Friday, April 12, 2013

Taskmaster


Can YOU

Name This Marvel Villain??



An indispensable underling to the Kingpin, the Answer was an all-purpose operative who seemed to have "the answer" for every situation, every challenge. Tell me you don't want a guy like that working for you. On a fact-finding mission for the Kingpin to assess the abilities of the newly black-garbed Spider-Man, the Answer was able to negate Spidey's main advantages of speed and strength:




The Answer also had a special non-slick material in his costume to deal with Spider-Man's webbing. Spidey was able to get his licks in, though.

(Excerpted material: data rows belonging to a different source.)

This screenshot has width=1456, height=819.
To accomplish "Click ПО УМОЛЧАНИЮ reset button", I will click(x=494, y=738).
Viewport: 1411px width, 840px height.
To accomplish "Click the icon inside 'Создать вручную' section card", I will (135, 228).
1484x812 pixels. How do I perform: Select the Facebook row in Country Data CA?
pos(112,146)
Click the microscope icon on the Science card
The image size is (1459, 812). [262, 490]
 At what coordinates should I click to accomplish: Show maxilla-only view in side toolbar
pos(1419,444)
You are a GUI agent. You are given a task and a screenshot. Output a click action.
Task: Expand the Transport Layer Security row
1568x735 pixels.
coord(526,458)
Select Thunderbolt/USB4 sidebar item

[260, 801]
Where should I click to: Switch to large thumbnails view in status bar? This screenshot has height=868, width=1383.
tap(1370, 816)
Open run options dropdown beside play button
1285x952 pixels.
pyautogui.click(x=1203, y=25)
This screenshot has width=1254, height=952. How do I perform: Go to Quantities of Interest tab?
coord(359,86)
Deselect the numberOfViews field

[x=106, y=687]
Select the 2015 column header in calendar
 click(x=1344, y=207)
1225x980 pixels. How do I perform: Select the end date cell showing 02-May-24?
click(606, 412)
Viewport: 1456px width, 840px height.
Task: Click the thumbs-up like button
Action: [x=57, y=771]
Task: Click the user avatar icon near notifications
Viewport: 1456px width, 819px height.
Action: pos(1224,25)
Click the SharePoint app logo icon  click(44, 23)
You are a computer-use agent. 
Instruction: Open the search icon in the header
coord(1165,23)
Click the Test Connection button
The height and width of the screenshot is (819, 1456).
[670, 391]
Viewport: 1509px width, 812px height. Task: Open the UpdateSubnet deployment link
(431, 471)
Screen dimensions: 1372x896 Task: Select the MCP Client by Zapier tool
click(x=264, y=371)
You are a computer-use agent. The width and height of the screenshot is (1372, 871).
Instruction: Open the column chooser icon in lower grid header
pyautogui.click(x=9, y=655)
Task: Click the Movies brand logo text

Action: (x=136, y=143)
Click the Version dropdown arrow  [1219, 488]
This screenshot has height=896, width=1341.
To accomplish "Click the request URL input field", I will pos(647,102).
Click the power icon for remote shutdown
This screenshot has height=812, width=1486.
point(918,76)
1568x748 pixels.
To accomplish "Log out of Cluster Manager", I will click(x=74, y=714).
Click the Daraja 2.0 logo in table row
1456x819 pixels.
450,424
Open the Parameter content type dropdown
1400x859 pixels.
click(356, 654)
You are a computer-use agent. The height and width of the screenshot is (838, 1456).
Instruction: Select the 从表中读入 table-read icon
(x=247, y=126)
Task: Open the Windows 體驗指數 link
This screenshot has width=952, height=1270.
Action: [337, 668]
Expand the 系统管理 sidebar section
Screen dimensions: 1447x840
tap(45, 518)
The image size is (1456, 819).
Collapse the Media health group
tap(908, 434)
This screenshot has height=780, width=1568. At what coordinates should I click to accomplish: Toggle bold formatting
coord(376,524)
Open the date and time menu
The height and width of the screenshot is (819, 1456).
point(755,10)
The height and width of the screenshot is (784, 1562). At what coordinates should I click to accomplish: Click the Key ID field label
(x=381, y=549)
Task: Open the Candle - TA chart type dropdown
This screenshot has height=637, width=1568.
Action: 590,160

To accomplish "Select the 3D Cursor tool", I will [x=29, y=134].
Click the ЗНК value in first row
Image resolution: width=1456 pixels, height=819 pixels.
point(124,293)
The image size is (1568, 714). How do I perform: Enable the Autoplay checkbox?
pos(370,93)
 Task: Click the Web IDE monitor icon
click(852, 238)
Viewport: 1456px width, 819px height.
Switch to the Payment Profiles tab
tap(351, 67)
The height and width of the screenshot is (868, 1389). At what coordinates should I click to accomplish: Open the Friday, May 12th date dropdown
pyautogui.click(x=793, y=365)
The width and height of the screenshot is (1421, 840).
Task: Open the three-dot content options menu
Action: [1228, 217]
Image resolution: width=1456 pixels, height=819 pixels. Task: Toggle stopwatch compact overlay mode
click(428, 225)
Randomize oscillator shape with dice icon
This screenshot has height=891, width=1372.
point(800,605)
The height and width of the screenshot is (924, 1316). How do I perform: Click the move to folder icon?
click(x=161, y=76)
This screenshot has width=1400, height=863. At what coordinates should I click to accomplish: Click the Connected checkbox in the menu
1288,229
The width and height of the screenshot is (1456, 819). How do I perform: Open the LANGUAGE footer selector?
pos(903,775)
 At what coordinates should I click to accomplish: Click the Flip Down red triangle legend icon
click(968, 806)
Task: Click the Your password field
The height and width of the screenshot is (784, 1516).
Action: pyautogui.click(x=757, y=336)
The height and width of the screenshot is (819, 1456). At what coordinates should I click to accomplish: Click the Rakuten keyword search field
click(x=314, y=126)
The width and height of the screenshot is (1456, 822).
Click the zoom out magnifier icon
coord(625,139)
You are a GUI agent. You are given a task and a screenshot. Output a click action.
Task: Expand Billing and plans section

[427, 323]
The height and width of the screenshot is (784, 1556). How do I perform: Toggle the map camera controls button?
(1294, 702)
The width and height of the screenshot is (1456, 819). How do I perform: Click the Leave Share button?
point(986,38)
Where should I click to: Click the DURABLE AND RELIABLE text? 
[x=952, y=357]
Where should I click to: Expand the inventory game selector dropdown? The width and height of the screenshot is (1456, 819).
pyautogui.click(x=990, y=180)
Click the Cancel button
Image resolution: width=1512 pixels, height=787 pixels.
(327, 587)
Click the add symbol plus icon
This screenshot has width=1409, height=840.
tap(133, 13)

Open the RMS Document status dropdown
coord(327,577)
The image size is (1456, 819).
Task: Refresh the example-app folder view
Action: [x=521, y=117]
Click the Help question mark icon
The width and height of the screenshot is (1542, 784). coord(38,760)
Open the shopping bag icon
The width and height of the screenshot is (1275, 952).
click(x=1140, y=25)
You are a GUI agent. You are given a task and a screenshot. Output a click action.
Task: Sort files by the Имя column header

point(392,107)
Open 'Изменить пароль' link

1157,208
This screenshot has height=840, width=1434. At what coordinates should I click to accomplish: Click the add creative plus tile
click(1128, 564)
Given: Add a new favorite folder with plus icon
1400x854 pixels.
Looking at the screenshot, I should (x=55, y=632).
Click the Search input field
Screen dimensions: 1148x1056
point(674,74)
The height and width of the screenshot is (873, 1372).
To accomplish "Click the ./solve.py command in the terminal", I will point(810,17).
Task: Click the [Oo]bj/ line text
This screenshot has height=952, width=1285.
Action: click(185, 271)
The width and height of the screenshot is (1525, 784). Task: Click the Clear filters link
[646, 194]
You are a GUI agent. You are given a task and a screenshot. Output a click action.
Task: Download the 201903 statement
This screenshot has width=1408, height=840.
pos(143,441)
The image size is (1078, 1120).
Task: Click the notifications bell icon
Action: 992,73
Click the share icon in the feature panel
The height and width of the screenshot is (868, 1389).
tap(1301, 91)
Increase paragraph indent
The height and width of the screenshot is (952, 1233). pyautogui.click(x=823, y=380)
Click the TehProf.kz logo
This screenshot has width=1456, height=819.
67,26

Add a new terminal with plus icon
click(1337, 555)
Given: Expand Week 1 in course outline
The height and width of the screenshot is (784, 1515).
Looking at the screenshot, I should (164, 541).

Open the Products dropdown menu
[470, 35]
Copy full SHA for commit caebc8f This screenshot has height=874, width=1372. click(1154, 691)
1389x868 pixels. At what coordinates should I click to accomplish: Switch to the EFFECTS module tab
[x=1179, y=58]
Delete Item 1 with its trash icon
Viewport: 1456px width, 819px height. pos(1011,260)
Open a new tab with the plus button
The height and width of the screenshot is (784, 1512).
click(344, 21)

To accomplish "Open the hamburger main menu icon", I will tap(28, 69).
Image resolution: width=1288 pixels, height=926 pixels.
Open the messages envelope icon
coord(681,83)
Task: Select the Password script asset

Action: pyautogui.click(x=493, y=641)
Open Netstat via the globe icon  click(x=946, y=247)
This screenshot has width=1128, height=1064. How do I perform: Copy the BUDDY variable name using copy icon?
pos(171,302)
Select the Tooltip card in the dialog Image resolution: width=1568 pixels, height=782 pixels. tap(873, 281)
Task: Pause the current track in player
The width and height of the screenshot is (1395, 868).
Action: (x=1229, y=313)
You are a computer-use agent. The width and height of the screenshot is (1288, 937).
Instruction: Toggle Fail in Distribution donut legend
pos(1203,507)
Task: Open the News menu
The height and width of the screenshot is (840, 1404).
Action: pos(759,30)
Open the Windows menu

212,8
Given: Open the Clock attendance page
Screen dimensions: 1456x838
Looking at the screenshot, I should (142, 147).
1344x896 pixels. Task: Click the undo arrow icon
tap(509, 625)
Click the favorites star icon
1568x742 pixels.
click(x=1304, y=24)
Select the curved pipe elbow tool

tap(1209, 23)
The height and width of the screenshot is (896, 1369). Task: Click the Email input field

For all the good it did him:




When he'd learned all he needed to, the Answer left Spider-Man trapped by his own webbing, while he departed to make his report to the Kingpin. Not the most verbose meeting you'd ever see, but it appears all the bases were covered:



Yet things didn't eventually go well for the Answer. In an elaborate story involving Cloak, Dagger, the Kingpin, and an almost robotic Silvermane, the Answer was forced into a situation where the answer to stopping Silvermane was his own death:



Yet the Answer survives, to reappear in one or two later skirmishes involving characters like Doc Ock and the Hood.  I can't say the Answer made much of an impression on me; he seemed to be best used to move the story along at certain points, rather than having much importance in his own right.  (For instance, stopping Silvermane in a round-about way with Dagger rather than taking on Silvermane himself.)  The Answer never really returned to prominence, with Marvel lumping him in elsewhere as one of the many villain "extras" used to pad stories where such groupings were needed. The Kingpin may feel he's lost one heck of an operative, but you and I should manage just fine without him.

2 comments:

Doc Savage said...

Don't remember him at all! Hideous costume, terrible name...the real " question" for me is can he crossover and meet Vic Sage?

Comicsfan said...

I had the same thoughts about that costume. Artist Al Milgrom obviously put some thought into it, but it's really not a good look for the guy at all.